Johnson is widely expected to wield the axe on DfID – which was originally spun out of the Foreign Office under Labour in 1997 – as part of a wide-ranging shake-up of Whitehall prompted by his election victory.
- Civil service hiring and firing rules set for review as Cummings and Johnson plot Whitehall overhaul
- Johnson claims 'powerful mandate for Brexit' as Conservatives celebrate election win
- DfID and DExEU 'could be scrapped' under next Conservative government
DfID oversees the UK's £14bn annual overseas aid budget, and successive governments have been committed to spending 0.7% of gross national income on development. The latest Conservative manifesto says the party will "proudly maintain" that pledge.
But Johnson has previously argued that the UK's aid budget needs to be spent "more in line with Britain’s political, commercial and diplomatic interests" and last year backed a report calling for the two departments to be merged.
In a joint statement, more than 100 charities including ActionAid, Oxfam, War On Want, World Jewish Relief and Islamic Relief UK said: “Merging DfID with the FCO would risk dismantling the UK’s leadership on international development and humanitarian aid.
"It suggests we are turning our backs on the world’s poorest people, as well as some of the greatest global challenges of our time: extreme poverty, climate change and conflict. UK aid risks becoming a vehicle for UK foreign policy, commercial and political objectives, when it first and foremost should be invested to alleviate poverty."
They added: "By far the best way to ensure that aid continues to deliver for those who need it the most is by retaining DfID as a separate Whitehall department, with a secretary of state for international development, and by pledging to keep both independent aid scrutiny bodies: the Independent Commission for Aid Impact and the International Development Select Committee.”
The intervention follows similar warnings from former Conservative development ministers.
Andrew Mitchell – the first Tory to run the department – said it remained "the most effective and respected engine of development anywhere in the world, and a huge soft power asset for Britain".
He added: "Any machinery of government changes in Whitehall should obviously respect Britain’s international development in the poorest and most unstable parts of the world.

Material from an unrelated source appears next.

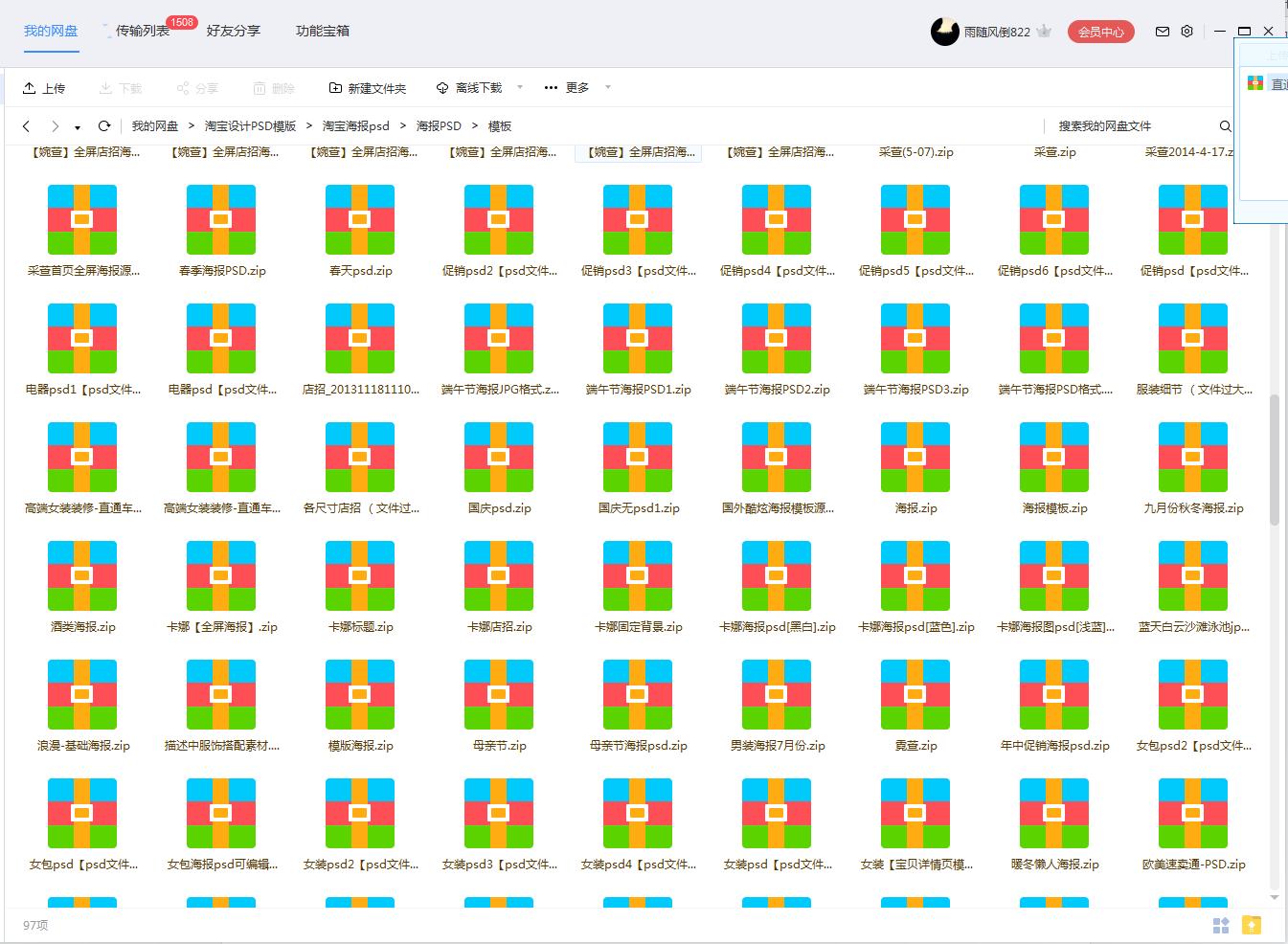
Task: Open the mail notification icon
Action: [1162, 31]

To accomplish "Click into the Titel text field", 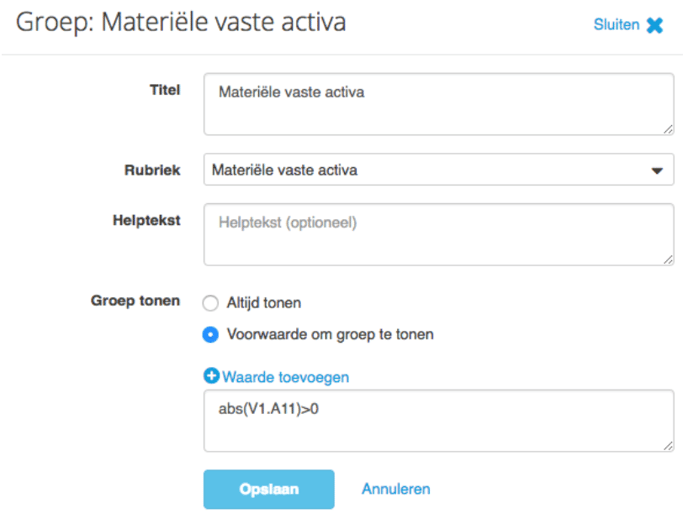I will point(439,104).
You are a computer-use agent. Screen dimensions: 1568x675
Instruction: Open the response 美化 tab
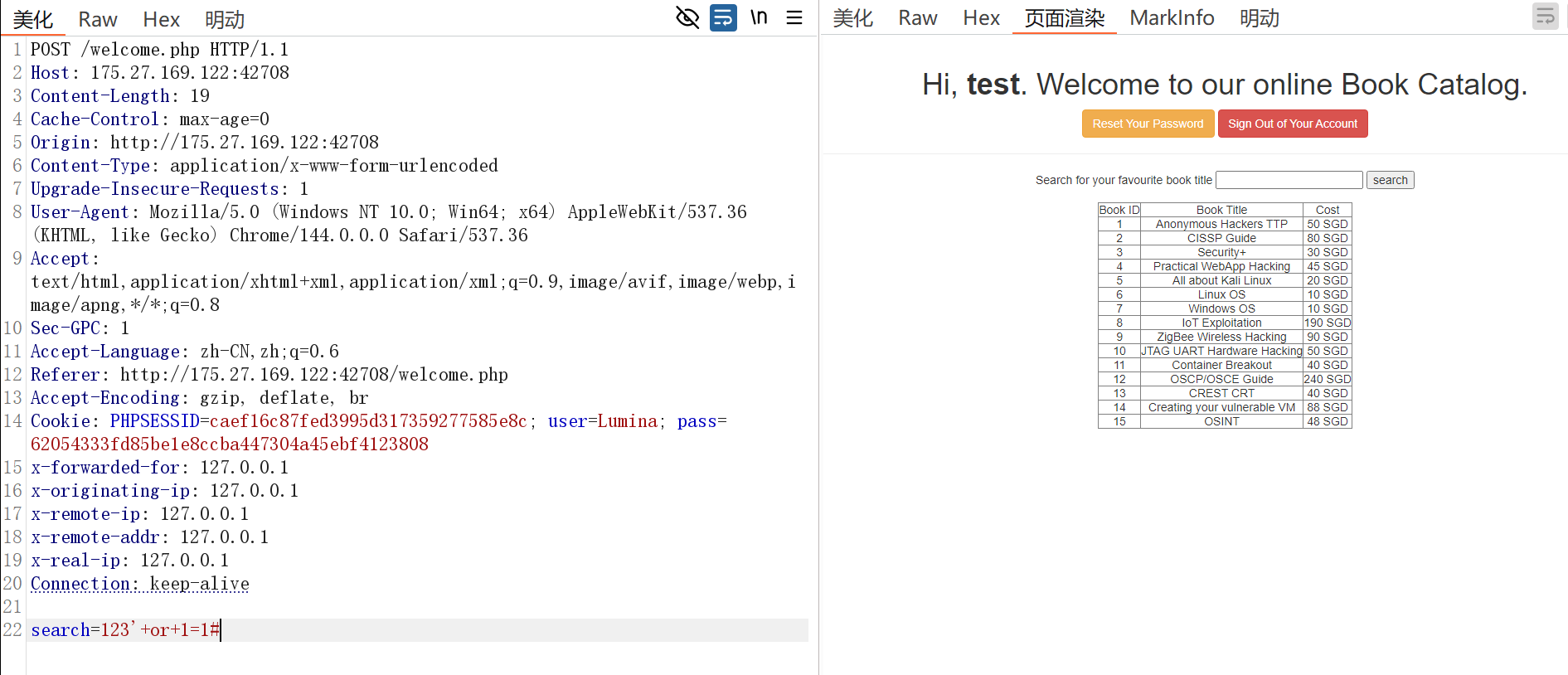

"Tackling insecurity and building prosperity directly affects our well being in the UK. British leadership in this area is a core part of Global Britain."
That was echoed by former Foreign Office and DfID minister Alistair Burt, who said: "My advice would be not to merge DfID and the FCO. DfID as a standalone department has given the UK an outstanding reputation. It runs very well.
"It has learned very well over the years the rules about how to handle its aid budget. It is conscious of the risk presented in delivering such a large aid budget. But its thought leadership and the individuals that come from that department has been done well."
In our January issue, CSW asks experts to give their thoughts on the new government’s...
Move would reverse policy set out by Theresa May
Home Office puts applicants on notice that highly-influential panel's role “may evolve...
Hike pay to keep key talent, Institute for Government urges ministers
How can local authorities and government departments ensure that civil servants are able to...
BT takes a look at the shifting nature of cyber threats, and how organisations can detect and...
Microsoft shows a few of the ways that governments can turn data into insight
With the ‘low-hanging fruit’ exhausted, the public sector must approach new government saving...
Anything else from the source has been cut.